__Problem requirements__. Nothing in the records below may change; print them all exactly.

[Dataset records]
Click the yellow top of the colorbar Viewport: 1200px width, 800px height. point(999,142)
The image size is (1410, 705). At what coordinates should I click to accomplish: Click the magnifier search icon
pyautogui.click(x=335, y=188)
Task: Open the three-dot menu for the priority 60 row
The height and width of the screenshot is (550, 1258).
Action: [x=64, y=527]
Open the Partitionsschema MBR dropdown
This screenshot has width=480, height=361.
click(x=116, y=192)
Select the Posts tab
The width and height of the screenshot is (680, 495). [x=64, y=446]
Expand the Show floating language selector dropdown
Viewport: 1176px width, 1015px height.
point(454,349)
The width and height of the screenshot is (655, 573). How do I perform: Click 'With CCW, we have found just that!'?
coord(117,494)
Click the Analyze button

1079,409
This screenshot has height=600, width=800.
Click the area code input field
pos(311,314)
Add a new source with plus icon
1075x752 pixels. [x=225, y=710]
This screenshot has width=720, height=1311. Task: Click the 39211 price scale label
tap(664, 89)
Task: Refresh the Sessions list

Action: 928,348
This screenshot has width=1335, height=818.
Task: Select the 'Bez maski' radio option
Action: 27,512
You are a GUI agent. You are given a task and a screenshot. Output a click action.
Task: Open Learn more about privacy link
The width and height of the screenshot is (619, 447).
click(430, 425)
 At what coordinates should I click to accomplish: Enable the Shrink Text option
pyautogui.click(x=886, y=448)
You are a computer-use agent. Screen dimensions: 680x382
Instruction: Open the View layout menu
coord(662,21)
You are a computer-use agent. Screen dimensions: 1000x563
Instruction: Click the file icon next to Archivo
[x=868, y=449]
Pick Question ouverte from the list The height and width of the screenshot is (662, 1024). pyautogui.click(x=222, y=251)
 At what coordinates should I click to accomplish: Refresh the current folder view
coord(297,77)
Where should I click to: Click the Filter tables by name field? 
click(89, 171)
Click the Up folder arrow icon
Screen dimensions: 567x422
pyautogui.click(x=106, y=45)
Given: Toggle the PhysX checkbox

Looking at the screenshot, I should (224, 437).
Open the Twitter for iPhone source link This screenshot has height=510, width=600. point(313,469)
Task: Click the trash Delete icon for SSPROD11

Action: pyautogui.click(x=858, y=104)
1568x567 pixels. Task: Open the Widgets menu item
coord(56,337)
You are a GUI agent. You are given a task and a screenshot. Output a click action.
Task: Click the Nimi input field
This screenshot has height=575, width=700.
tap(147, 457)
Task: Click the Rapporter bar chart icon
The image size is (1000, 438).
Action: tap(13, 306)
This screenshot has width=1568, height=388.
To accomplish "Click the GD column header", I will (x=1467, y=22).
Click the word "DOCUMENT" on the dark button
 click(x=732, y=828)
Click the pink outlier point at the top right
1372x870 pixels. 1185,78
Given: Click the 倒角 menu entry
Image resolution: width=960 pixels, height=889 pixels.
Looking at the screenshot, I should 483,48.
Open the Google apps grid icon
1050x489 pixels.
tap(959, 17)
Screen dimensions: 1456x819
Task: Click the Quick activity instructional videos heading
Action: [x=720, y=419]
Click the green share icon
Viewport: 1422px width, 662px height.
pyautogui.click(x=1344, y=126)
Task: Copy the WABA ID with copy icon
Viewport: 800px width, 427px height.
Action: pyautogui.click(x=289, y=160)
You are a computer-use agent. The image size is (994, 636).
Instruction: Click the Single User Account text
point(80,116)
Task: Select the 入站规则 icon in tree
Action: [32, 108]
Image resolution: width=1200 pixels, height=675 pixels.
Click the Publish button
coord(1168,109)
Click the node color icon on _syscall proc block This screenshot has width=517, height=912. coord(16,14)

__Written answer__.
Click the yellow top of the colorbar Viewport: 1200px width, 800px height. point(999,142)
The image size is (1410, 705). At what coordinates should I click to accomplish: Click the magnifier search icon
pyautogui.click(x=335, y=188)
Task: Open the three-dot menu for the priority 60 row
The height and width of the screenshot is (550, 1258).
Action: [x=64, y=527]
Open the Partitionsschema MBR dropdown
This screenshot has width=480, height=361.
click(x=116, y=192)
Select the Posts tab
The width and height of the screenshot is (680, 495). [x=64, y=446]
Expand the Show floating language selector dropdown
Viewport: 1176px width, 1015px height.
point(454,349)
The width and height of the screenshot is (655, 573). How do I perform: Click 'With CCW, we have found just that!'?
coord(117,494)
Click the Analyze button

1079,409
This screenshot has height=600, width=800.
Click the area code input field
pos(311,314)
Add a new source with plus icon
1075x752 pixels. [x=225, y=710]
This screenshot has width=720, height=1311. Task: Click the 39211 price scale label
tap(664, 89)
Task: Refresh the Sessions list

Action: 928,348
This screenshot has width=1335, height=818.
Task: Select the 'Bez maski' radio option
Action: 27,512
You are a GUI agent. You are given a task and a screenshot. Output a click action.
Task: Open Learn more about privacy link
The width and height of the screenshot is (619, 447).
click(430, 425)
 At what coordinates should I click to accomplish: Enable the Shrink Text option
pyautogui.click(x=886, y=448)
You are a computer-use agent. Screen dimensions: 680x382
Instruction: Open the View layout menu
coord(662,21)
You are a computer-use agent. Screen dimensions: 1000x563
Instruction: Click the file icon next to Archivo
[x=868, y=449]
Pick Question ouverte from the list The height and width of the screenshot is (662, 1024). pyautogui.click(x=222, y=251)
 At what coordinates should I click to accomplish: Refresh the current folder view
coord(297,77)
Where should I click to: Click the Filter tables by name field? 
click(89, 171)
Click the Up folder arrow icon
Screen dimensions: 567x422
pyautogui.click(x=106, y=45)
Given: Toggle the PhysX checkbox

Looking at the screenshot, I should (224, 437).
Open the Twitter for iPhone source link This screenshot has height=510, width=600. point(313,469)
Task: Click the trash Delete icon for SSPROD11

Action: pyautogui.click(x=858, y=104)
1568x567 pixels. Task: Open the Widgets menu item
coord(56,337)
You are a GUI agent. You are given a task and a screenshot. Output a click action.
Task: Click the Nimi input field
This screenshot has height=575, width=700.
tap(147, 457)
Task: Click the Rapporter bar chart icon
The image size is (1000, 438).
Action: tap(13, 306)
This screenshot has width=1568, height=388.
To accomplish "Click the GD column header", I will (x=1467, y=22).
Click the word "DOCUMENT" on the dark button
 click(x=732, y=828)
Click the pink outlier point at the top right
1372x870 pixels. 1185,78
Given: Click the 倒角 menu entry
Image resolution: width=960 pixels, height=889 pixels.
Looking at the screenshot, I should 483,48.
Open the Google apps grid icon
1050x489 pixels.
tap(959, 17)
Screen dimensions: 1456x819
Task: Click the Quick activity instructional videos heading
Action: [x=720, y=419]
Click the green share icon
Viewport: 1422px width, 662px height.
pyautogui.click(x=1344, y=126)
Task: Copy the WABA ID with copy icon
Viewport: 800px width, 427px height.
Action: pyautogui.click(x=289, y=160)
You are a computer-use agent. The image size is (994, 636).
Instruction: Click the Single User Account text
point(80,116)
Task: Select the 入站规则 icon in tree
Action: [32, 108]
Image resolution: width=1200 pixels, height=675 pixels.
Click the Publish button
coord(1168,109)
Click the node color icon on _syscall proc block This screenshot has width=517, height=912. coord(16,14)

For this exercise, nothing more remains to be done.